The other type of drive hunting concerned molted geese and was widespread through the all Russian Arctic. The point of it is that such large waterfowl as goose, being nutritious and fat, can’t fly during the mold. As opposed to the reindeer it falters on land. That is why it is carefully gathered from the small rivers upper reaches into a large flock. On one of the beaches a big rectangular area is enclosed and the river is partitioned off below so that it is easy to drive bird into an aviary where one can wring geese necks with bare hands. Tripods and fishing nets were used to arrange such aviaries but as the Yukaghir didn’t have it in good supply, only one riverward side was covered by a net and the other two were hung with tent cover and clothes.

In the early 20th century the distinction of the molted geese harvesting of the Yukaghir from the harvesting of the other northern peoples consisted in the profound ritual officiated by the old men before the killing of defenseless bird. This was a song performed by an old man or woman in which they told geese that death is like a dream, and after death rebirth comes. After the song every man took a goose from a gathered flock and released it. This gesture was compulsory for everyone including babies for which their parents released a bird.

Then the slaughter was started. The last goose was also released (Kreynovich, 1972, pp. 80-81). Ice cellars were made in permafrost for the harvested bird. Upon that the bird was drawn, but feathers were not removed.

When the geese just began to lay and cover eggs, they were caught on nests by either loop or hands. In the first instance a loop was put around the eggs and carefully masked, and a hunter hid near with the end of a rope to tighten a loop in due time when a goose sat on the eggs. Catching by the hands suggested concealment and digging-in of a hunter with spread hands almost under the nest. When the goose couple came flying, a hunter caught at first a male goose, because female goose didn’t fly away without him, and then her (ib, p. 78). This method of harvesting is of high antiquity but it inspires distrust as it is very hard to mask all the traces of thorough preparations, furthermore, much more of human smell remain there than at the loop placing, and wild bird should feel it.

V.G. Shalugin with traditional culture items

When the Russian came, fur hunting obtained a substantial part in the Yukaghir economy; it used to be a means for yasak paying and also money equivalent in local market relations.

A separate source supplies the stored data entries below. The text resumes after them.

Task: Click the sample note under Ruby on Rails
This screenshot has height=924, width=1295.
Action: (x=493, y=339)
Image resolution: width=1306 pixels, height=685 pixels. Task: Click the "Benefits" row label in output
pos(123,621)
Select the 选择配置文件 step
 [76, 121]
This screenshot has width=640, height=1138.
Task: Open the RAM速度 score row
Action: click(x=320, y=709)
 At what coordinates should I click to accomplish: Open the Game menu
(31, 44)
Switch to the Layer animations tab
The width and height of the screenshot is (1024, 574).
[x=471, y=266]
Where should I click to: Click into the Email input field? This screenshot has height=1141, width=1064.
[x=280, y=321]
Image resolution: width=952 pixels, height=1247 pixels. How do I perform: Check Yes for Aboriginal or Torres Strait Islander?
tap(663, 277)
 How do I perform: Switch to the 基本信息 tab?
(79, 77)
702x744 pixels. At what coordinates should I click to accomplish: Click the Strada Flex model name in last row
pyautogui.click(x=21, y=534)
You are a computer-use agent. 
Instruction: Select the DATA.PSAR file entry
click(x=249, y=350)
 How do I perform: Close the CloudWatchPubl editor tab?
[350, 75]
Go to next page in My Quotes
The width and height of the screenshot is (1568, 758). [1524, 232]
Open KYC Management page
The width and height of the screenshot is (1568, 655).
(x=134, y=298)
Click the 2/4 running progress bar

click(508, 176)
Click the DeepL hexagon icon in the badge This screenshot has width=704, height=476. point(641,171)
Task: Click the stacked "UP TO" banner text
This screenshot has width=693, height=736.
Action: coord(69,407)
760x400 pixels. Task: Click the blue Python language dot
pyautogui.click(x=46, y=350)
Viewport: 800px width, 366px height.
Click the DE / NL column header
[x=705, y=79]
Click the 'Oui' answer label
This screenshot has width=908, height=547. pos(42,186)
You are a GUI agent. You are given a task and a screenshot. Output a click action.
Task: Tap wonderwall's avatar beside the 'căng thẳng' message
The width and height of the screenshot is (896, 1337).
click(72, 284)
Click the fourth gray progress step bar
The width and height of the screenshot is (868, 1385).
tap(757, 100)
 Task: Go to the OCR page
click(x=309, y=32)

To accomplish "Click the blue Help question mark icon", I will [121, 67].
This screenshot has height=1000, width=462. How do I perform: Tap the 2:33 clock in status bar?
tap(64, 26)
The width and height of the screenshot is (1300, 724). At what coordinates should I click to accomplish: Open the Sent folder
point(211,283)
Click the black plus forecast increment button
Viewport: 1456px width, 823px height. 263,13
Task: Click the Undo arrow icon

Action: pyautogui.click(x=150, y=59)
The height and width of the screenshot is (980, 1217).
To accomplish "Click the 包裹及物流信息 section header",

Sable as the most common among valuable fur animals disappeared already in the second half of the 19th century. For the Tundra Yukaghir the main fur animals were arctic fox and fox, and for the Taiga ones – fox and squirrel. Already in the time of Yokhelson traps were set for arctic fox and fox, a hunter checked it several times in winter. The Tundra Yukaghir went hunting on reindeer sledges. The task of a hunter was to pick up the track after which he caught up an animal and killed it with a bludgeon. The Taiga Yukaghir hunted the fox with a dog, squirrel was shot with special fine shot, and sometimes they took a gun and also a bow with obtuse arrows – for squirrel. The Yukaghir unlike the Yakuts set crossbows on rare occasions. The Tundra Yukaghir also dealt with wolf hunting, two people took part in this hunting, on two reindeer teams. Having caught up a wolf, they threw a lasso upon it (Yokhelson, 2005, pp. 551-553).


Ice fishing

However the Yukaghir were originally settled hunters and fishers, fishing seemed to be devoid of sacral piety that was expressed in ritual aspect of harvesting and use of false words (Kreynovich, 1972, p. 65). Moreover, in the 20th century, if not earlier, it was fish that saved people from the starvation, and this activity was more stable than hunting. The Upper Kolyma Yukaghir began fishing in spring. The fish was caught by rods with lead plummet and iron hook. As bait the hooks were wrapped around with red thread. Bone needle with sharp-ground ends was more ancient tool. It length didn’t exceed 8 cm. Tendon fishing-line was attached near one of its ends. Needle was stuck in a small fresh-caught fish so that one of its ends leaned out. When pike or white salmon swallowed the fish, the end of a needle when drawn got across the gullet, and the yield was caught. The fish was caught in these ways just ‘for the cauldron’, that is for daily needs. In summer thread and hair nets were set along small rivers and lakes.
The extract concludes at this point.